今、魔力を無駄に消費するわけにはいかない。
「リュート君、先程より段々と靄が濃くなっている。恐らく威力が上がってきているんだ。だから防御をすり抜けたんだ。リュート君、もう」
「それなら更に魔力を込めるまで! まだまだいけます!!」
トーリの話を俺は遮った。
それが事実だろうと、俺は認めない。
「……リュート君」
「貴方の言っていることが正しいのは分かっている。……でも……簡単に割り切ることなんて出来ない! もう少し……もう少しだけ、時間をください……もし、考えてそれでも方法がないときは……ちゃんと攻撃魔法を使います、だから!」
「……分かった。君を信じよう」
俺の頼みに、トーリは頷いた。
トーリの言っていることは正論だ。
俺にだってちゃんと分かっている。
でも、まだ考える時間はある。
ユーリを犠牲にするやり方が、最良の選択とは限らない筈だ。
不幸中の幸いか、ユーリが間に入った為に契約は不完全だ。
だからユーリも完全に飲み込まれてなどいない。
そこに付け入る隙がある。
ユーリとした約束だってまだ果たしていない。
俺はギリギリまで諦めたくない。
俺は──
「“アイス・ランス”」
紡がれた詠唱と共に、氷の刃がユーリを襲った。
「ぎぃ゛ぁ゛あ゛あ゛!??」
ユーリが悲鳴をあげた。
黒い靄により大半は防がれたが、防ぎ切れなかった氷の刃がユーリの身体に突き刺さった。
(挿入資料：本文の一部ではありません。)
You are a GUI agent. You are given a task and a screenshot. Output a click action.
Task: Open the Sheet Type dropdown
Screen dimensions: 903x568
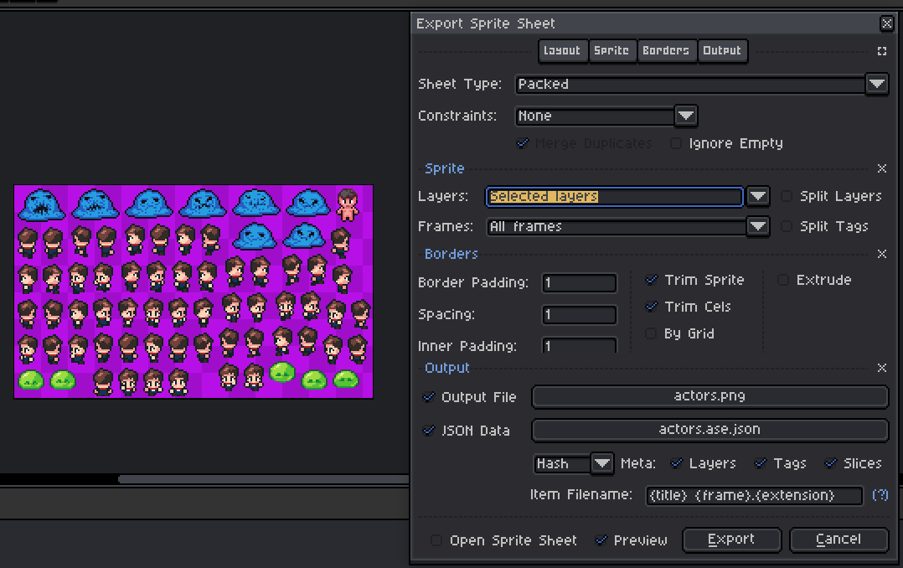click(x=876, y=84)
突き刺さった氷はすぐさま溶けて消えたが、手足から血が大量に流れていた。
「……え?」
「ユーリ!?」
トーリが悲痛な声で叫ぶが、俺はあまりのことに言葉も出ない。
何で?
俺達は攻撃魔法なんて使ってないのに……。
俺は勿論、トーリもユーリを殺しかねないこんな魔法は、使用していない。
「無事みたいだね? リュー?」
「……兄様?」
困惑しながらも、俺は聞き覚えのある声に振り返った。
そこには、つい先程別れたばかりの兄様がいた。
そして、いつものように美しい笑顔を浮かべて
いつものように優しい口調で
「さぁ、早く
兄様は、とても残酷な選択を俺に迫ったのだ。